*there is some mention of general SI stuff in here*
i don't even remember what he was wearing today. there were no cheese cube-like designs or ugly tropical leaves. oh now that i think about it, i remember blue socks. but that was because i was staring at the floor the entire time.
i gave him the thing i typed and i let him read it. in front of me. i gave it to him in the beginning of session and he said he would just hold it until i was ready to tell him he could open it and read it. well for some ridiculous reason, i became ready.
the note said that sometimes i can't even look at him because my feelings are too intense. that i don't know what to do even when we are connected, because there is still an absence of something. i wrote that in those moments, i want him to take my hand, to hold me, or to hug me. i wrote that the little kid wants him to hug her, wants to be taken care of and kept safe by him. i wrote that similarly, in my other relationships, i will feel connected on certain levels but then there is still emptiness left. and that it is intolerable.
then i died.
no i didn't. i'm still here. but i wanted to. i asked him if that was an option. after he read it i told him that it hurt. he asked why and i said because the inner child's needs are never met in the child-like ways that she wants. what i really wanted to say was "because i don't think you will ever hug me and that feels like a rejection." but i didn't say it.
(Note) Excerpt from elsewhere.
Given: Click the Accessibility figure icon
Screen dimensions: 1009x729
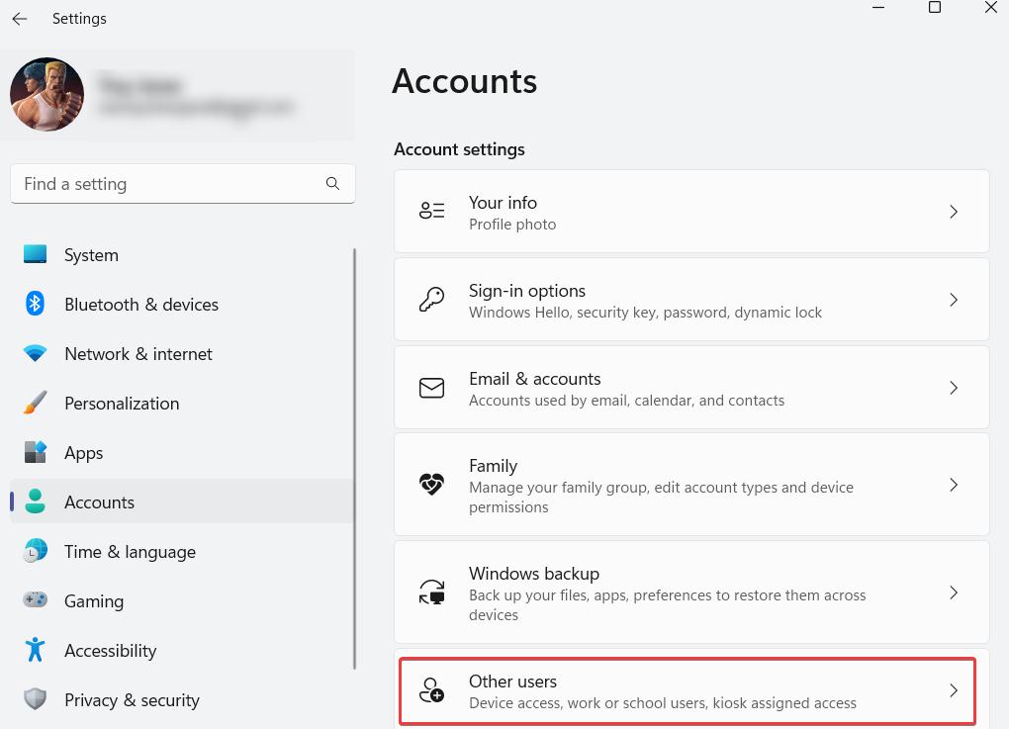Looking at the screenshot, I should point(36,650).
he asked me if i didn't think he already knew that these feelings existed. i told him i was almost certain that he knew... but that it was my job to finally acknowledge them. and of course process them, but it's still so new. we'll get there.
then we talked about how i don't integrate the different parts of me. how they are distinct personality states that i am completely aware of (as opposed to anything dissociative). i told him how when i am the little kid i get very reckless in my SI because i just want to destroy her. i told him how the "angry" part is the quickest one to come out. i am a completely different person when i'm angry and i can turn into that person at the drop of a hat. he sees that in session all the time. i told him about the "normal" me who defines herself by her career and education. told him that makes the little kid part all the more shameful and embarrassing. then i told him how the depressed, empty part is now called the "big" part and is the most dangerous. that is the part of me that gets tired, not only of itself, but of all the other parts and all the switching. it is the part that cannot deal with its own implications, plus the fact of not being integrated. that's why that part carries all the suicidal ideation. because unlike the child who wants to destroy that specific part, and unlike the angry part, who wants to destroy everything around her, the "big" part wants to destroy them all. i am thinking of more parts as i write this and i am eager to write in my journal, begin to sort this out, and talk to T more about it on friday.
he thanked me for being so open by bringing that note in. i asked him if it was okay. he gave me the most genuine smile and said, "it's okay."
i didn't feel like we were terribly connected today. but we weren't disonnected by any means, either. we just.... were there. i'm still trying to see if i'm okay with that. it seems so ambivalent... and ambivalence is generally something that is intolerable to me.
he asked me if i could integrate any of the parts, even in the smallest bit... like identify my "normal adult self" with the child... accept that some of the child's needs can be the adult's as well. i said no, not at this point. i said i completely understand how he meant that the pieces can overlap and integrate, but when i take on a certain character, it is in its extreme and its entirety, and there is no room for integration.
i told him how i think i push things off on the child that might be part of the adult. for example, like wanting him to hold me. i push that off as the child wanting it because i don't want to admit that for my (adult) self. i think there are a lot of reasons for that. being married, for instance. the guilt. the guilt of wanting to be held by my male therapist. the child and the adult both want it. but i would rather push it off on the child. it makes it easier to deal with. not easy. but easier.